Fundamentals of Computer Science I (CS151.02 2007S)

Project: Text Generation (Part Two)

This lab is also available in PDF.

Summary: In this laboratory, you will explore techniques for generating random texts.

Contents:

Exercises

Exercise 1: Preparation

a. In DrScheme, reopen your copy of textgen.ss, as we will be updating that version.

b. If you have not already done so, create a file, iverbs.txt, that contains a sequence of intransitive verbs in the required format. For example, you might write

("sleeps" 300)
("screams" 200)
("speaks" 400)
("slithers" 100)

c. Create a file, exclamations.txt, that contains a variety of exclamations in the required format. For example, you might write

("wow" 300)
("oh boy" 300)
("wowee zowee" 100)
("burninate" 50)
("wicked neat" 250)

d. Create a file, names.txt, that contains a variety of first names in the required format.

e. Verify that generate-part-of-speech works with intransitive verbs, exclamations, and names.

Exercise 1: From Sequences to Strings

a. Add the build-from-symbol procedure from the reading to textgen.ss.

b. Try a few examples to check that it seems to work correctly.

c. Add the join procedure from the reading to textgen.ss.

d. Try a few examples to check that it seems to work correctly.

e. Add the apply-procedure procedure from the reading to textgen.ss.

f. Try a few examples to check that it seems to work correctly. For example, you should try things like

g. Add the build procedure from the reading.

h. Try a few examples to make sure that it works correctly. For example, you might try things like

Exercise 2: More Noun Phrases

a. Update noun-phrase to use build. You might choose to use the form from the reading (which follows) or you might choose to use your own form.

(define noun-phrase
  (lambda ()
    (let ((choice (random 100)))
      (cond 
        ; 50% of the time, we use the article adjective noun structure
        ((< choice 50) 
         (build '(join article space adjective space noun)))
        ; 25% of the time, we use the article noun structure
        ((< choice 75)
         (build '(join article space noun)))
        ; 15% of the time, we use a name
        ((< choice 90)
         (build 'name))
        ; 10% of the time, use a possessive
        (else
         (build '(join name "'s" space noun)))))))

b. Generate a few noun phrases to see that the new technique works.

c. Generate a few sentences to see that the new technique works indirectly as well as directly.

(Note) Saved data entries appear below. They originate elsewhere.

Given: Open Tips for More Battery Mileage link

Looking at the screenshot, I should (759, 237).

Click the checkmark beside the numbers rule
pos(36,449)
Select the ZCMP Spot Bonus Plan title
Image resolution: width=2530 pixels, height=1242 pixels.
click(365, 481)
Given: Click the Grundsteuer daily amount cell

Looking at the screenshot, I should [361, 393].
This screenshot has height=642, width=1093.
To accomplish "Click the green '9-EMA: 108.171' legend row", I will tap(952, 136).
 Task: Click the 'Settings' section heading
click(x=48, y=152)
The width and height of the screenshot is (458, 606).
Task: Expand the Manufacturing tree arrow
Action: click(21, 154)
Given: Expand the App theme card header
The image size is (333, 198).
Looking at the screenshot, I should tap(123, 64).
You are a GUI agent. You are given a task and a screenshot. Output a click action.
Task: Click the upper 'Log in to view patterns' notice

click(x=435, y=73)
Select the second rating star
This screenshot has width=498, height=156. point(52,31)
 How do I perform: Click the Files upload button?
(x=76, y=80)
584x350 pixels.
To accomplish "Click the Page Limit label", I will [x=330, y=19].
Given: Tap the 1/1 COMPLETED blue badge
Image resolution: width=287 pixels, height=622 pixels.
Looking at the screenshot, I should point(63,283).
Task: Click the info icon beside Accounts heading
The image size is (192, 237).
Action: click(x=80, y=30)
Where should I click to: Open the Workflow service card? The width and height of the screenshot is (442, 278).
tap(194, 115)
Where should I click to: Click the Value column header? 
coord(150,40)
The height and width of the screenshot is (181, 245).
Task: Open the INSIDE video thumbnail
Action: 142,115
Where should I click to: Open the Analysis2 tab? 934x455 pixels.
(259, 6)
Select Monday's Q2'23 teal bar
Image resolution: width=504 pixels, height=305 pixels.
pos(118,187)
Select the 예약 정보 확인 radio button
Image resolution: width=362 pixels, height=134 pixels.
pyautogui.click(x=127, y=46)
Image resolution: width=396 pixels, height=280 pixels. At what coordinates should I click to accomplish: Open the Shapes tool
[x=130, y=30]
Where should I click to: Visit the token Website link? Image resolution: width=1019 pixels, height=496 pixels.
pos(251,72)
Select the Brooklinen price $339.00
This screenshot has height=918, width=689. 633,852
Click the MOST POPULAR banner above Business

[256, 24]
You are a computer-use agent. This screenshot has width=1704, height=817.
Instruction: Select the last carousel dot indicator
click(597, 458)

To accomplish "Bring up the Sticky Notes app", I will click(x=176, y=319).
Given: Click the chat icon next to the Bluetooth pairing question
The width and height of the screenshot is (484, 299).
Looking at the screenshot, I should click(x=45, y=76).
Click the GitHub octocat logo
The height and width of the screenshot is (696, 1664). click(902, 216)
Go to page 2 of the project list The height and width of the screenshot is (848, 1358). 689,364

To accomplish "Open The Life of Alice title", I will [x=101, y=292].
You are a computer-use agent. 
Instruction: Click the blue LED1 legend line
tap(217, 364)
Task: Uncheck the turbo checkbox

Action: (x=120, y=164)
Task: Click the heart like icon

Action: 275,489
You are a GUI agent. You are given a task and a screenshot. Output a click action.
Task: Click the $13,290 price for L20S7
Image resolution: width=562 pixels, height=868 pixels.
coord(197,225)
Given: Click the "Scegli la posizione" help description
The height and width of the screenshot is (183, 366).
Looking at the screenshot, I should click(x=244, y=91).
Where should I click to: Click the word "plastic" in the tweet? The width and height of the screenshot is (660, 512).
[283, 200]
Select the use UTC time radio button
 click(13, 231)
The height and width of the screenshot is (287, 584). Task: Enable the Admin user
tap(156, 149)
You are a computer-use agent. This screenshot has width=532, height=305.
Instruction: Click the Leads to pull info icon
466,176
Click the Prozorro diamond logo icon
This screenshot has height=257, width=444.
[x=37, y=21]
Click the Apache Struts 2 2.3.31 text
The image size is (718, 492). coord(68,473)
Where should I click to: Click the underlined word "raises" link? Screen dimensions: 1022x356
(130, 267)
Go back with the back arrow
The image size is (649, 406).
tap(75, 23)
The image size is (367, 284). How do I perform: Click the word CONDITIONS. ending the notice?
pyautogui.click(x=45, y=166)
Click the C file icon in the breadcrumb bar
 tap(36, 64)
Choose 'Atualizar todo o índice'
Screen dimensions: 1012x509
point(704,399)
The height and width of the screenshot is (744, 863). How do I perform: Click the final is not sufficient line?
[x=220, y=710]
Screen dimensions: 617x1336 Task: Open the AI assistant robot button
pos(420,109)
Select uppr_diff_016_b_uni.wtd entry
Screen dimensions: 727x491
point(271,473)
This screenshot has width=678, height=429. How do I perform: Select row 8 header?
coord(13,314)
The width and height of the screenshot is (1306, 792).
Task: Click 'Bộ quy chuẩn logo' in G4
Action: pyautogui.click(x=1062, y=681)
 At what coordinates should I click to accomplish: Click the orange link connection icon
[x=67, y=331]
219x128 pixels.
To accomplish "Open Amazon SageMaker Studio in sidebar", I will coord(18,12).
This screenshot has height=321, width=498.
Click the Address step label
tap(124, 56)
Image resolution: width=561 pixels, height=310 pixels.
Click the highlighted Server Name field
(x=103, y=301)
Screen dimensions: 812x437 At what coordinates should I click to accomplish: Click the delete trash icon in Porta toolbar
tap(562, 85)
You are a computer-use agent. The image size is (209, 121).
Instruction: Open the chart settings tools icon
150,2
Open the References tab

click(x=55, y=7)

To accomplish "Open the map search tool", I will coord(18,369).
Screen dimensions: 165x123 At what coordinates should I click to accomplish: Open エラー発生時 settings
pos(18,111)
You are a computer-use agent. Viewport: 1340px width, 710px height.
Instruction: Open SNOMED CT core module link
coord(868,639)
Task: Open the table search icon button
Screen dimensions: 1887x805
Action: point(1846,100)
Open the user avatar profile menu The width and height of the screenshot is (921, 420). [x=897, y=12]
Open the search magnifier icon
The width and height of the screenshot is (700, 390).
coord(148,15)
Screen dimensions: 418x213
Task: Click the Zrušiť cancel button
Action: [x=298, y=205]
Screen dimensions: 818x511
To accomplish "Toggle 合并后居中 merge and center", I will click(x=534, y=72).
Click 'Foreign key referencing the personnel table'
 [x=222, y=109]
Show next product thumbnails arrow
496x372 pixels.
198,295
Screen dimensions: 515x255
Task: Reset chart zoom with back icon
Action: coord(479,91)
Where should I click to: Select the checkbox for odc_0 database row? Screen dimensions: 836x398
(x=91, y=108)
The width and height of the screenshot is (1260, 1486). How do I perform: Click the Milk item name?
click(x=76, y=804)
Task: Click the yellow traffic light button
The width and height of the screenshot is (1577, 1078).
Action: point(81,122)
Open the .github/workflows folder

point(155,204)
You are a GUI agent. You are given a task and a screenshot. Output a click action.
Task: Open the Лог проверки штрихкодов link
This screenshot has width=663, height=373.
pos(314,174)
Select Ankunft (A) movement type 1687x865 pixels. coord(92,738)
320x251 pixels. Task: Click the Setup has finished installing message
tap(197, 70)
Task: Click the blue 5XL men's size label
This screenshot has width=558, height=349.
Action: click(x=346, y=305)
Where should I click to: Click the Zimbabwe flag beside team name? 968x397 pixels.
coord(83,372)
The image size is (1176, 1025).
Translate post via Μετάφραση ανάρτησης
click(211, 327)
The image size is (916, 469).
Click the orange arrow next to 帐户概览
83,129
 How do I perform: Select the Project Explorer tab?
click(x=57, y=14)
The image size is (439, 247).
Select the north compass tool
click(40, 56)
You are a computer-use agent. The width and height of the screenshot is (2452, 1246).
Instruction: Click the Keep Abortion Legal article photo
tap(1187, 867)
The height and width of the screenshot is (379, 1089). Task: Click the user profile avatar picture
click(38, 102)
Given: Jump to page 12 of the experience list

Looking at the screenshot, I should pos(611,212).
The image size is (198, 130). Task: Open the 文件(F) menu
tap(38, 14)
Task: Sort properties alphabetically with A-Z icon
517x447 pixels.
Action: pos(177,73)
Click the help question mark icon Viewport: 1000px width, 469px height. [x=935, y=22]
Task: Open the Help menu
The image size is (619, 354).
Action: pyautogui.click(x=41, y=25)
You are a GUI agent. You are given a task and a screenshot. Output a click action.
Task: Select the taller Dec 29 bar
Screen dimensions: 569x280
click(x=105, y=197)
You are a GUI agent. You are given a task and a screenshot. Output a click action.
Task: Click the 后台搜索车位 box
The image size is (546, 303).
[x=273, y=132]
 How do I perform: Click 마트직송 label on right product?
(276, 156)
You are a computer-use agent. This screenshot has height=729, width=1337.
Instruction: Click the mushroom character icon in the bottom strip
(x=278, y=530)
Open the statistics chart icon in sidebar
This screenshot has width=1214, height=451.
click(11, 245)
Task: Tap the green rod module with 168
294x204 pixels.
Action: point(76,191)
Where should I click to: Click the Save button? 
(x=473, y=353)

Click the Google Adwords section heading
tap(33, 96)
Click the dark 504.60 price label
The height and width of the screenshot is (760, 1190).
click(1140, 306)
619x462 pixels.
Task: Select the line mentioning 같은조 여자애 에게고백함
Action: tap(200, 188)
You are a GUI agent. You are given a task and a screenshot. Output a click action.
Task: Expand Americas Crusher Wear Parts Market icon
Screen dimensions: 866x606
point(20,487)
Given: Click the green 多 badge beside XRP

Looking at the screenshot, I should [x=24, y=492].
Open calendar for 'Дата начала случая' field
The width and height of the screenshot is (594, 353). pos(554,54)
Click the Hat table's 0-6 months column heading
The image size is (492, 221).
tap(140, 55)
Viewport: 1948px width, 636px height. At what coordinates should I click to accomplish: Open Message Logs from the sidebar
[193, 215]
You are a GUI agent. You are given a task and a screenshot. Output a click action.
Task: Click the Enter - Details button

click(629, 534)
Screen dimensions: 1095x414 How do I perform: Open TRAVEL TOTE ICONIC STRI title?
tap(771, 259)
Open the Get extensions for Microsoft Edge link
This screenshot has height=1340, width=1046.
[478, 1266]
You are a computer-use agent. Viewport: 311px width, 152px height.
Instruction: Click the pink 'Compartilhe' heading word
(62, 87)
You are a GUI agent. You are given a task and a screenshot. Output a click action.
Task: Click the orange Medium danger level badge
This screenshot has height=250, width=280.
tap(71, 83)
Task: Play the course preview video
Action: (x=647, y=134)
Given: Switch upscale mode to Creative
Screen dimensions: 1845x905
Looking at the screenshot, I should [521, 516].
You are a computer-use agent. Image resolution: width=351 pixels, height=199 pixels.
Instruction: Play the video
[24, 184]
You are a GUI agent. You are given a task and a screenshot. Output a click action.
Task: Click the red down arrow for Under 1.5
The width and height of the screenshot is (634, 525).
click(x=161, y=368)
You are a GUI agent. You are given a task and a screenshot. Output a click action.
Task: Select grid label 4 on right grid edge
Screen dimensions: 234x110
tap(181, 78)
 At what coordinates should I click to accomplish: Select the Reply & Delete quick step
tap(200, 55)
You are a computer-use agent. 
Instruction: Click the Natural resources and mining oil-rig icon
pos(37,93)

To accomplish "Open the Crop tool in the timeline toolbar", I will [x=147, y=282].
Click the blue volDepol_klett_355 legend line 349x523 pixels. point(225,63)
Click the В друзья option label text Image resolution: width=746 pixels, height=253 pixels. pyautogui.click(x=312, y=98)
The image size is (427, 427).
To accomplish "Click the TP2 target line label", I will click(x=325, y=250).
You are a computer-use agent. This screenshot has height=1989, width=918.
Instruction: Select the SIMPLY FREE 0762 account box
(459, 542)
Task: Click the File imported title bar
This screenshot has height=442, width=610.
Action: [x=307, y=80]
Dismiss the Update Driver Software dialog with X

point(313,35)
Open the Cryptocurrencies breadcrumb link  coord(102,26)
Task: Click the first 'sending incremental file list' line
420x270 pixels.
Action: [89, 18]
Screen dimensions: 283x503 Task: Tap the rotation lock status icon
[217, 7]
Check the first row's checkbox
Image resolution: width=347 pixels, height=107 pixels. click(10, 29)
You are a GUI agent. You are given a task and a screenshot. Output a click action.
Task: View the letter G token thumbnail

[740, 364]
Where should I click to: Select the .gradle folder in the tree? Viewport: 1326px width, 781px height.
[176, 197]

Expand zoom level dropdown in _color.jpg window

Exercise 3: Structures in Files

a. Add the random-structure procedure from the reading to textgen.ss.

b. Create a file, noun-phrases.txt, that contains descriptions of a variety of noun phrases. If you wish, you may choose the version from the reading. However, we'd encourage you to think about your own variant.

((join article space adjective space noun) 500)
((join article space noun) 250)
(name 150)
((join name "'s " noun) 99)
("an infrequently-occurring noun phrase" 1)

c. Verify that (random-structure (string-append root "noun-phrases.txt")) works correctly by running it a few times.

d. Update the noun-phrase procedure to call random-structure.

e. Verify that this updated version works.

f. Verify that sentence still works with the updated noun-phrase.

Exercise 4: Checking Structure Files

As many of you discovered, it is sometimes difficult to manually ensure that a words file contains the right sum of frequencies. To automate checking, we included a procedure, check-words-file, that verifies that a words file has the appropriate format.

Write a procedure, check-structure-file, that does the same thing for a file of structural descriptions, such as the one described above.

You may find the following utility procedure helpful.

;;; Procedure:
;;;   structure?
;;; Parameters:
;;;   val, a Scheme value
;;; Purpose:
;;;   Determine whether lst is a valid structure.
;;; Produces:
;;;   ok?, a boolean
;;; Preconditions:
;;;   (none)
;;; Postconditions:
;;;   If ok? is #t, then val is either a string, a symbol, or
;;;     a list of structures.
;;;   If ok? is #f, it is something else.
(define structure?
  (lambda (val)
    (or (null? val)
        (string? val)
        (symbol? val)
        (and (list? val)
             (structure? (car val))
             (structure? (cdr val))))))

Exercise 5: Starting Unification

We're now ready to see whether random-structure really serves the same purpose as random-word.

a. Call random-structure with a few of the words files (such as "nouns.txt"). Verify that it seems to work correctly.

b. Rewrite generate-part-of-speech to use random-structure instead of random-word. Try a few tests to ensure that it still works correctly.

c. Verify that (generate-part-of-speech 'noun-phrase) now works correctly.

d. Eliminate the noun-phrase procedure, since it is no longer necessary.

e. Update any procedure that called noun-phrase to call generate-part-of-speech instead.

f. Add code to build-from-symbol to create a noun-phrase when given the symbol 'noun-phrase.

g. Check that you can now build now phrases using build. For example,

Exercise 6: Sentence Forms

If you've completed all of the steps of the previous exercise, the sentence procedure should now be able to build sentences using build. Since that's the case, we can now use the same technique for generating sentences that we used for generating noun phrases.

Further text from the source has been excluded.